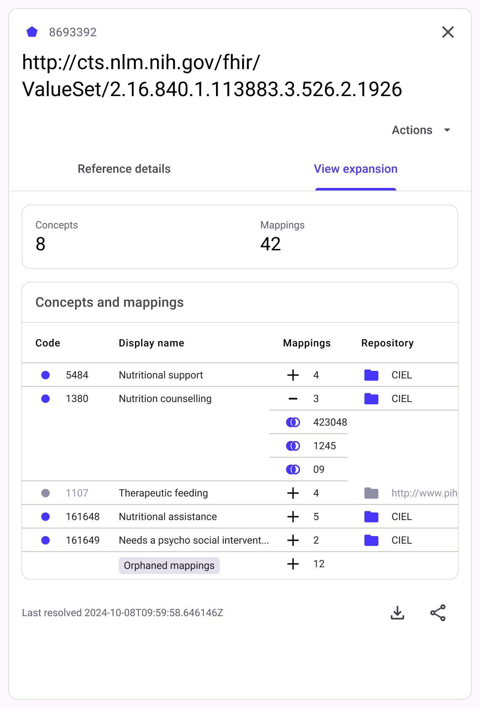The image size is (480, 708).
Task: Select the View expansion tab
Action: point(355,169)
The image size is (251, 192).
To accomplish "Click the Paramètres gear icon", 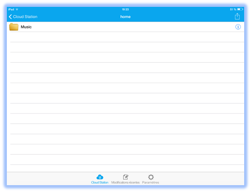I will (x=151, y=177).
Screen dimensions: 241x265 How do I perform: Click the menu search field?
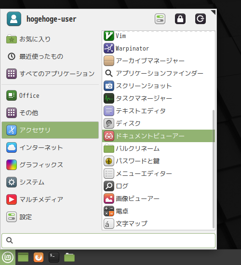coord(108,240)
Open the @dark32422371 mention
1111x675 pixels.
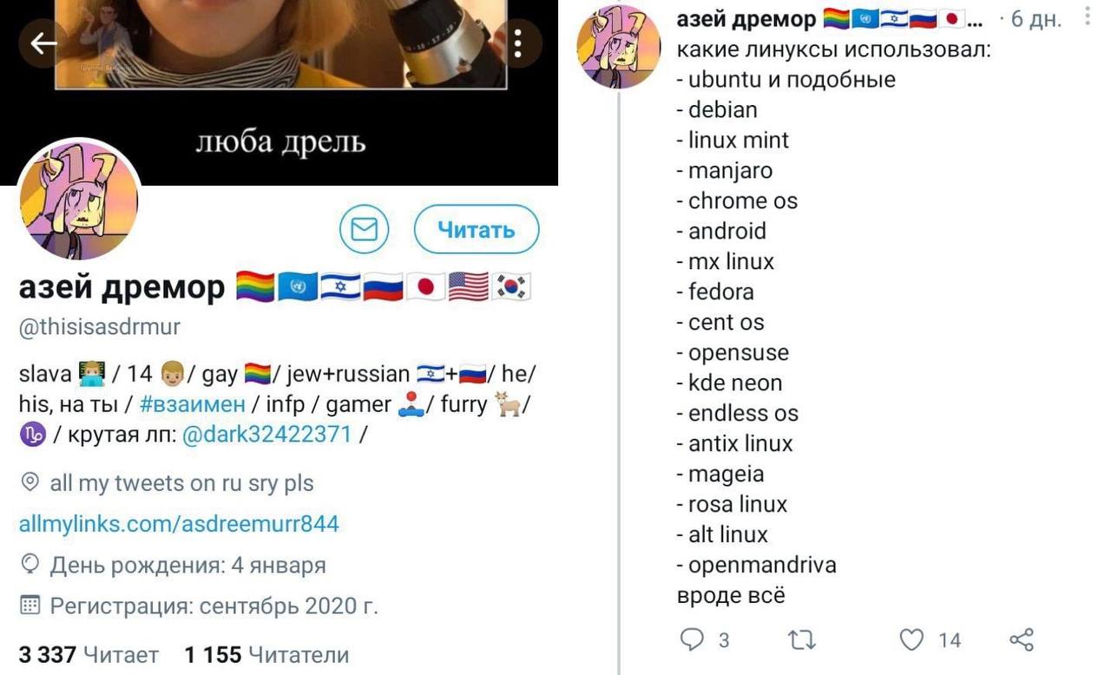click(x=266, y=435)
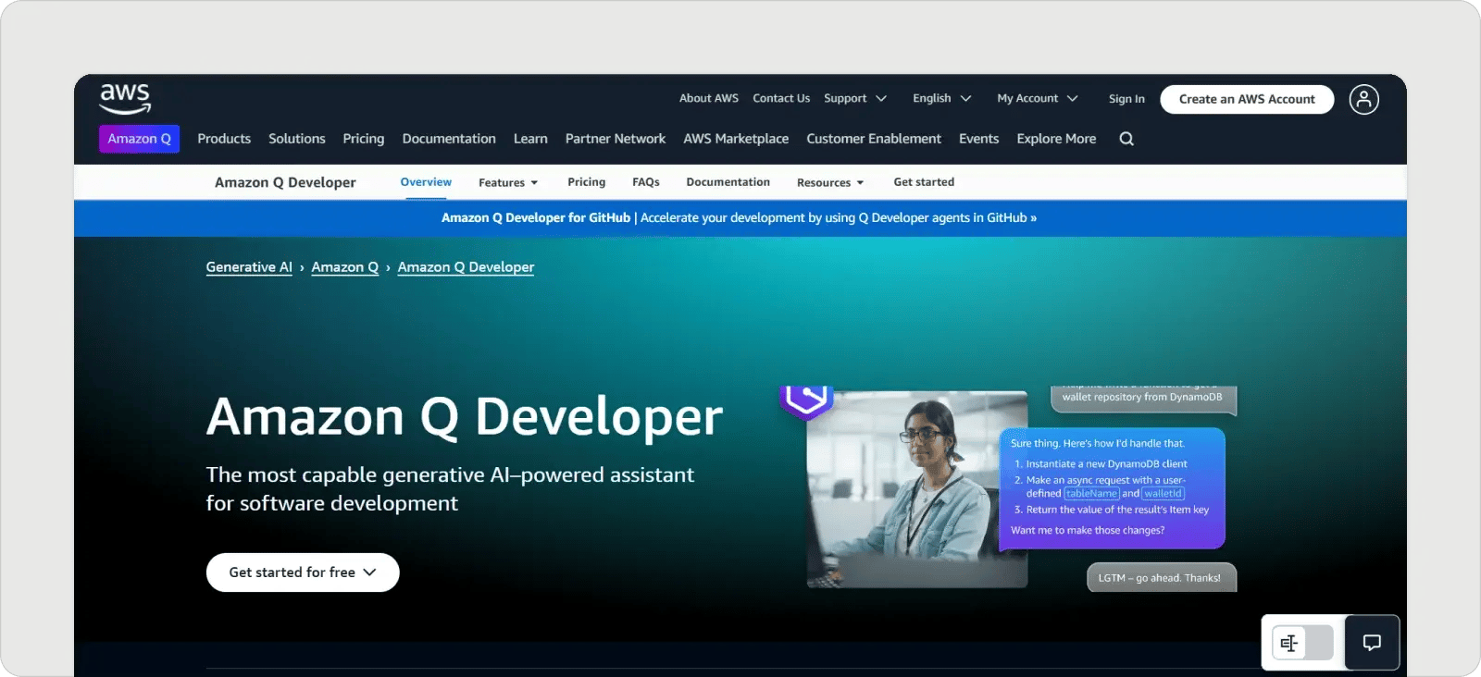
########################################
→ **Your task**: Can you copy out, word for word, everything from the line containing "Screen dimensions: 241x265" down to the end of the material above, omitting the pictures?

→ **Correct result**:
Screen dimensions: 241x265 How do I perform: Click the menu search field?
coord(108,240)
Open the @dark32422371 mention
1111x675 pixels.
click(x=266, y=435)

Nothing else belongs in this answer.